## Begin Material for this exercise
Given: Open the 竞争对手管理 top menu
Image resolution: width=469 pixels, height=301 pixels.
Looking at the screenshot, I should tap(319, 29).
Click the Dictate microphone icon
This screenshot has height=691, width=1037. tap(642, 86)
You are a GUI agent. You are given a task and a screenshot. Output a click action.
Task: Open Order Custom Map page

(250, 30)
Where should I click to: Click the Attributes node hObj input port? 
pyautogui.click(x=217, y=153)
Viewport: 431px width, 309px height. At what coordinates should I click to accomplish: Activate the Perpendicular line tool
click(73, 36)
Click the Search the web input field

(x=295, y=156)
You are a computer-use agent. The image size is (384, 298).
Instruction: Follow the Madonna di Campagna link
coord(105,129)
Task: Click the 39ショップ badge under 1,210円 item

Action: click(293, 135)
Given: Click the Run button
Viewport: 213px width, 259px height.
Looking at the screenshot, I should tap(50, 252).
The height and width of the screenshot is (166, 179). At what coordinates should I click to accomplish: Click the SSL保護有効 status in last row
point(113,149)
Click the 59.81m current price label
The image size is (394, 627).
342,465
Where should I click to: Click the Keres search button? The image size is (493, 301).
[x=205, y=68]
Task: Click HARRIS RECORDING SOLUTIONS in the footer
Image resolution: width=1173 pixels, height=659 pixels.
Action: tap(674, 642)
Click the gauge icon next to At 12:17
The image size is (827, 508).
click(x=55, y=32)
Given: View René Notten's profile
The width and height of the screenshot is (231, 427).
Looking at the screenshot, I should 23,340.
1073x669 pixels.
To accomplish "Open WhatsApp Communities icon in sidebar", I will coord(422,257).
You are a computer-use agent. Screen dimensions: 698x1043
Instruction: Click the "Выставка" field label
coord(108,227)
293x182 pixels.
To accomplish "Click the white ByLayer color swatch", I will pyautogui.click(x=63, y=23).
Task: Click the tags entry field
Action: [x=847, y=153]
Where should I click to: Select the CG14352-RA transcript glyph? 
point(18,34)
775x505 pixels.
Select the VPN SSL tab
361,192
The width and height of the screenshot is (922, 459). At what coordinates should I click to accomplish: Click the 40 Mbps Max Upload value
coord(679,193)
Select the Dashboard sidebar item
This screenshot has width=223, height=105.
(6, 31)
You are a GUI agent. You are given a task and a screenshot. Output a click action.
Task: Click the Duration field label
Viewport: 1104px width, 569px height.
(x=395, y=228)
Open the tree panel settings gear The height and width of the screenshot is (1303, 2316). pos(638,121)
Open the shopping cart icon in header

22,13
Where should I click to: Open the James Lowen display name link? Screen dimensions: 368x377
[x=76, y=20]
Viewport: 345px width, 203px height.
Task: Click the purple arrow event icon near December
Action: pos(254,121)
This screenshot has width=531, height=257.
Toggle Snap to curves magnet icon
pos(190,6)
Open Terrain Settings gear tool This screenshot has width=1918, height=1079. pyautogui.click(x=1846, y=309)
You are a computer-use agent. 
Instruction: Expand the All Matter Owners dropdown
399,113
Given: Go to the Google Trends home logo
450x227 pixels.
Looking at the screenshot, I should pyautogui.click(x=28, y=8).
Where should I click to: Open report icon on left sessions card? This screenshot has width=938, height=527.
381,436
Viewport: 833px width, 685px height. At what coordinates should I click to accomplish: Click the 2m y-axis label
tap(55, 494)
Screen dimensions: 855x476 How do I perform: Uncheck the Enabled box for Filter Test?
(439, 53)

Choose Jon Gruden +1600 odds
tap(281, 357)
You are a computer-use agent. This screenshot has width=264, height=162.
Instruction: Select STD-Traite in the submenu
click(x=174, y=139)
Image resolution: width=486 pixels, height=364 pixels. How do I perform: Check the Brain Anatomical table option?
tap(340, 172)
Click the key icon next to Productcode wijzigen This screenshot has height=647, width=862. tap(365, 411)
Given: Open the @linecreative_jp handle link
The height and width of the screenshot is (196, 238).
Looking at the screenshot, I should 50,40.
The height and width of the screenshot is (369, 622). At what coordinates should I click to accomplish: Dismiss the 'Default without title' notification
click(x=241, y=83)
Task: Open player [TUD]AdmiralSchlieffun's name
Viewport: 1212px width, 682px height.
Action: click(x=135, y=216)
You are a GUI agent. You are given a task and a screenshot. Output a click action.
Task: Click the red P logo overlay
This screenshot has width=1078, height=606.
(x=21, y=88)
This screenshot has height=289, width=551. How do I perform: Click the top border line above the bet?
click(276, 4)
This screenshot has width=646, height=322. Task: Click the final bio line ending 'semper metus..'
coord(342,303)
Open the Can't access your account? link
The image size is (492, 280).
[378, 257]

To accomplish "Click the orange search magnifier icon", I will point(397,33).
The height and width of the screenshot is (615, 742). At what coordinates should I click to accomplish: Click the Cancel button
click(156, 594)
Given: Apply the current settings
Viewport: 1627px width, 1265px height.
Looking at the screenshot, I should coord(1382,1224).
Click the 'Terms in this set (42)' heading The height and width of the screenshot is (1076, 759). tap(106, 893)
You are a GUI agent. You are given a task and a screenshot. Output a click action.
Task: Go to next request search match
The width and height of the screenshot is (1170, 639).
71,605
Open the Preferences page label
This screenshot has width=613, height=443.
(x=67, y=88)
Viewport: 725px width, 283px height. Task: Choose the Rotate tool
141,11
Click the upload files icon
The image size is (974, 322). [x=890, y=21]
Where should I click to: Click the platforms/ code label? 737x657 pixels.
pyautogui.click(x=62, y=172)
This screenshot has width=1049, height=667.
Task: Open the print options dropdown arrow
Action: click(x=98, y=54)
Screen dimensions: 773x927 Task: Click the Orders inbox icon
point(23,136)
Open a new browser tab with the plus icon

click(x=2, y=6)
## End Material for this exercise
Problem requirements – Express the records above as a two-column CSV with the columns instruction and answer, including everything from the line containing "Click the key" down to the line containing "click(x=241, y=83)". Give one row per record, put each value in a single quoted field, and replace line breaks with spaces.

Written reply –
instruction,answer
"Click the key icon next to Productcode wijzigen This screenshot has height=647, width=862.","tap(365, 411)"
"Given: Open the @linecreative_jp handle link The height and width of the screenshot is (196, 238).","Looking at the screenshot, I should 50,40."
"The height and width of the screenshot is (369, 622). At what coordinates should I click to accomplish: Dismiss the 'Default without title' notification","click(x=241, y=83)"